* **Exercise aim**: Starting at the line that contains "Select the yellow" and ending at the last line of the listing below, put each line into a Markdown table with columns "No." and "Text", skipping blank lines. Leave the pictures out of the answer.

+++++

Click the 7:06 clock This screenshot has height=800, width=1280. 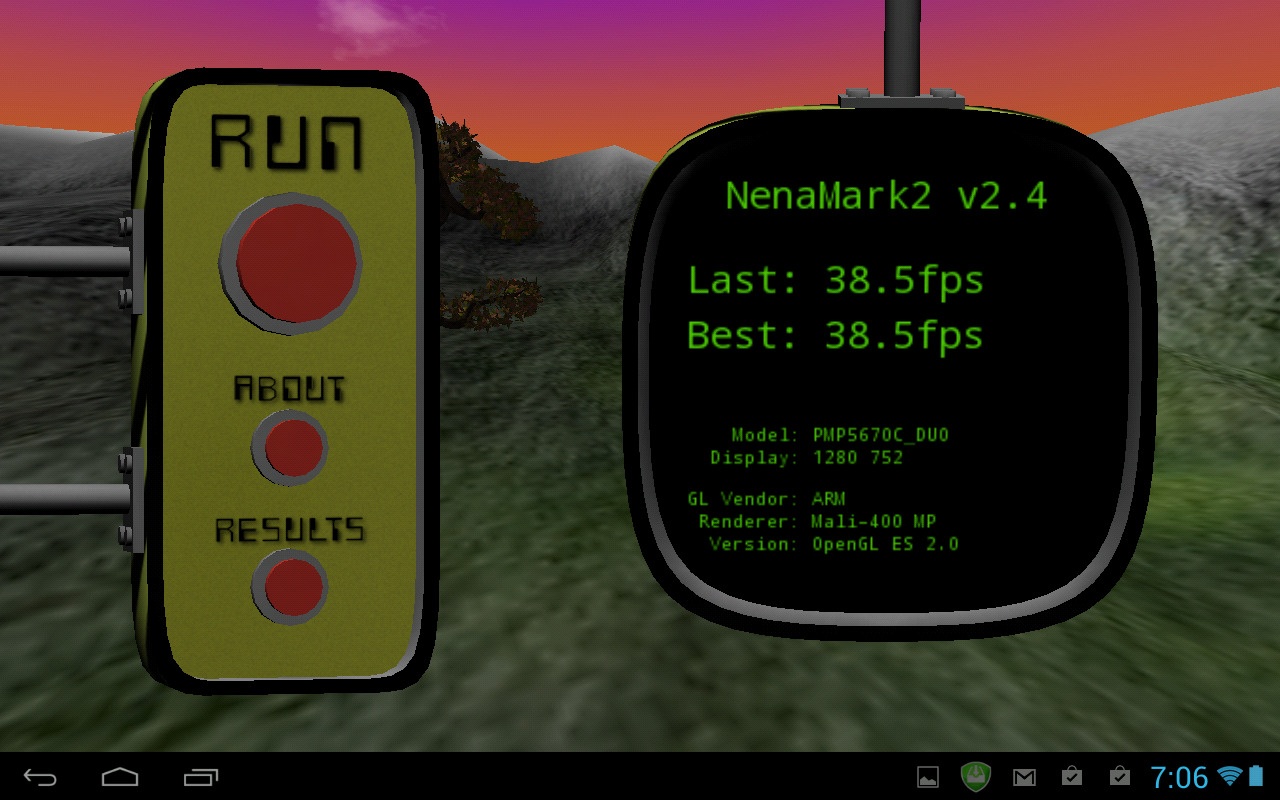click(x=1179, y=777)
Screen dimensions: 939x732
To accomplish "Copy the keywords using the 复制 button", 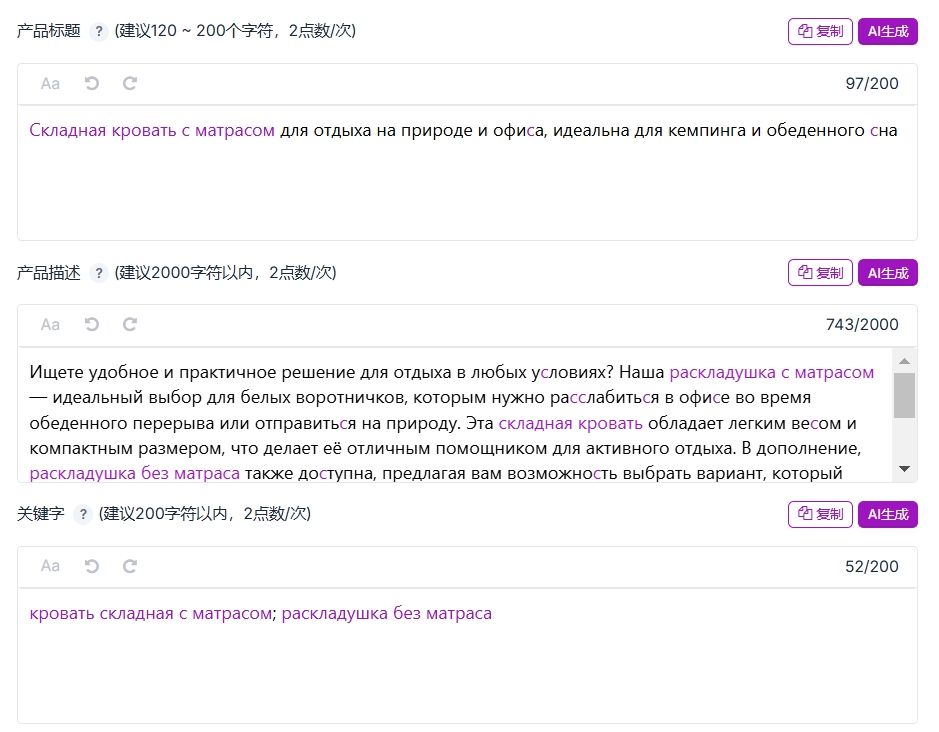I will 820,514.
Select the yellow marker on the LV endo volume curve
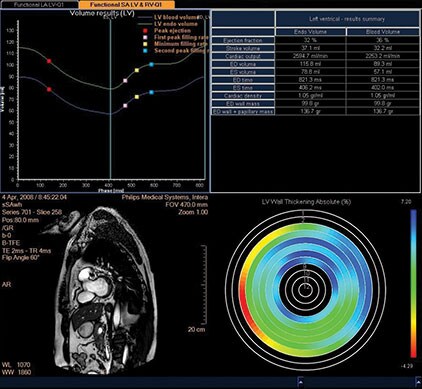This screenshot has width=422, height=389. coord(137,70)
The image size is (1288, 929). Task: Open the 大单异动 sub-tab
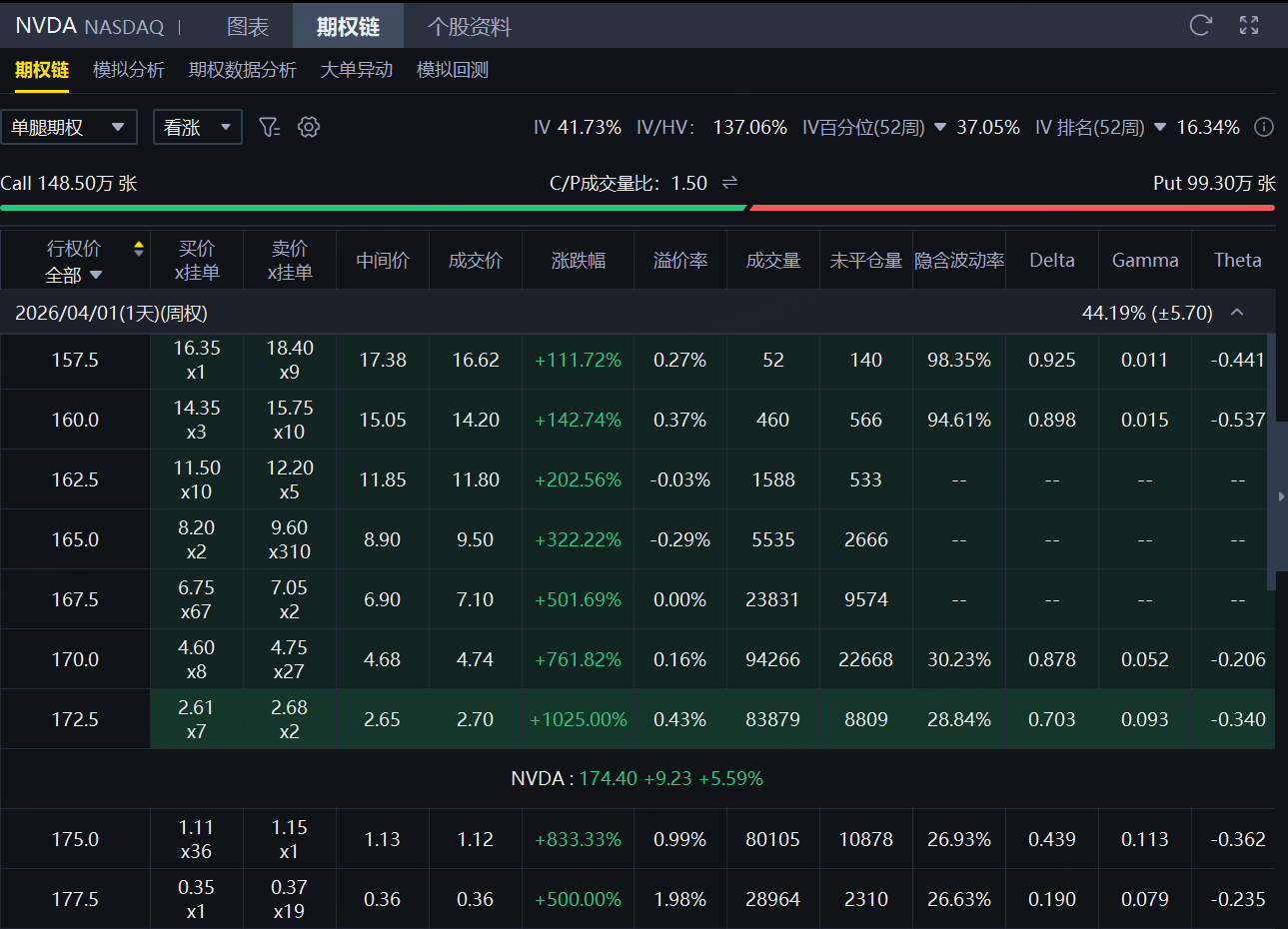tap(356, 70)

+++++

* **Exercise answer**:
| No. | Text |
|---|---|
| 1 | Select the yellow marker on the LV endo volume curve |
| 2 | This screenshot has width=422, height=389. coord(137,70) |
| 3 | The image size is (1288, 929). Task: Open the 大单异动 sub-tab |
| 4 | tap(356, 70) |